The ferry left Portsmouth at 7am, and we weren't sure how long boarding and so forth would take, so we got up at 4am in the morning, after maybe three and a half hours sleep. Urggh. Camilla is even less of a morning person than me, so she napped while I drove to Portsmouth, which took maybe an hour and a half in light rain, sitting at 75mph on the A34, passing an unending line of lorries. In the end we had plenty of time.

The Channel was quiet and we had an easy trip over; this was the fast ferry, taking about four hours, so we got to Ouistreham around noon French time. We had to wait for the bus from there to Caen. There was a a big group of cyclists setting off - one of them told us they were cycling 22 miles before lunch and had 1000m of climbing to do that day!

old houses in central Caen
Abbaye aux Hommes

In Caen we had to carry our luggage around, since there was nowhere to leave it, but I'd realised this would be a problem so we had everything in single backpacks. We started with a look at the Church of Saint-Pierre, because the bus dropped us of there. Then we wandered down the main pedestrianised area and had lunch, before going up to the castle area and the Museum of Normandy. After tea we walked to the Abbaye aux Hommes, where William the Conqueror was buried (though his remains and tombstone have been lost).

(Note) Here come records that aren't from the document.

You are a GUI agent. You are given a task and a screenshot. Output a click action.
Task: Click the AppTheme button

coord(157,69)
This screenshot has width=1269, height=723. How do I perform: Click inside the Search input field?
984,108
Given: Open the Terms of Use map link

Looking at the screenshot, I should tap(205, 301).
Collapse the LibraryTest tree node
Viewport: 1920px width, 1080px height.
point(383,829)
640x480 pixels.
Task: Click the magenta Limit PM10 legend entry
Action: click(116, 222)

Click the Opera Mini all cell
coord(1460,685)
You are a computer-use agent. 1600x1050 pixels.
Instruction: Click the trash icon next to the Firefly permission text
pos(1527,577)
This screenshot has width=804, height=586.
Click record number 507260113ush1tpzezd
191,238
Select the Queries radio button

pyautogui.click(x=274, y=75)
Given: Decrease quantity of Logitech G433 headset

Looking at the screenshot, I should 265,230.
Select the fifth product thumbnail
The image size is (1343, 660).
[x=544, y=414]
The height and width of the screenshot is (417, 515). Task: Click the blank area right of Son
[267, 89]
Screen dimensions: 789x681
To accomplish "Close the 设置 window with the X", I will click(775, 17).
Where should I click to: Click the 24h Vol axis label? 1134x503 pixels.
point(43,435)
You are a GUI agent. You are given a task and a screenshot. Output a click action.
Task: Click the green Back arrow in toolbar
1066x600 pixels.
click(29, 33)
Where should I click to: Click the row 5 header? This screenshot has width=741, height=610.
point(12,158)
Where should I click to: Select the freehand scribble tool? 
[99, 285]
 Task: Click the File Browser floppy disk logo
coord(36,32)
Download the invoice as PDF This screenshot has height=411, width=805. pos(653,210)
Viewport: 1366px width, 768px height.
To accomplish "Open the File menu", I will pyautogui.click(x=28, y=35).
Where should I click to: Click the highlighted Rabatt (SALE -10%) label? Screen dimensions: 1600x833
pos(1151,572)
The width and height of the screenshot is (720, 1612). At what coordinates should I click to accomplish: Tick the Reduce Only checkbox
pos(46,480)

We took the train to Bayeux, found the little B&B Aggarthi, hidden away in in a courtyard barely a block from the Tapestry, and the friendly hostess soon had us settled in and we were off to find dinner.


Bayeux is a lovely little town. The Bayeux Tapestry was the main attraction for us, but the cathedral is also lovely, the weekly market was on, and the town centre is fun to just walk around. A ten minute walk or so from the centre we visited the Memorial Museum of the Battle of Normandy, the British war cemetery, and a memorial to journalists who have died in war.

That was more than enough to keep us busy for the day, and we fitted in some good food as well.

Bayeux shop
Bayeux street
Bayeux market
Bayeux mill
Bayeux war cemetery
Bayeux war journalists memorial


On the Sunday morning we had a twenty minute wait on Bayeux's very sleepy little station for the train to Cherbourg-Octeville. The trip was also quiet, with views out the window of the bocage (a term I was only familiar with from D-Day histories read as a teenager).

Cherbourg harbour
reconstructed longboat

We walked up from the station to the city centre, but it being a Sunday all the shops were shut and we had trouble finding somewhere to eat.

We looked at one church, but the main attraction was the Cité de la Mer, an old harbour railway station which is now an aquarium — and also hosts a decommissioned nuclear submarine the Redoubtable which we visited. (The entire section that held the reactor has been cut out and replaced with a replica.)

After that we had what seemed like a long walk around to the ferry terminal — we had had to carry full packs all around Cherbourg.

Cité de la Mer
Redoutable nuclear submarine
one of the control rooms

The return ferry trip was restful and after an easy drive home we were back in Oxford before midnight.

We didn't visit the Caen Memorial, or any of the D-Day beaches and associated sights. If we'd had an extra day that would have made a good excursion, either with our own car, on a guided tour, or possibly braving the bus system.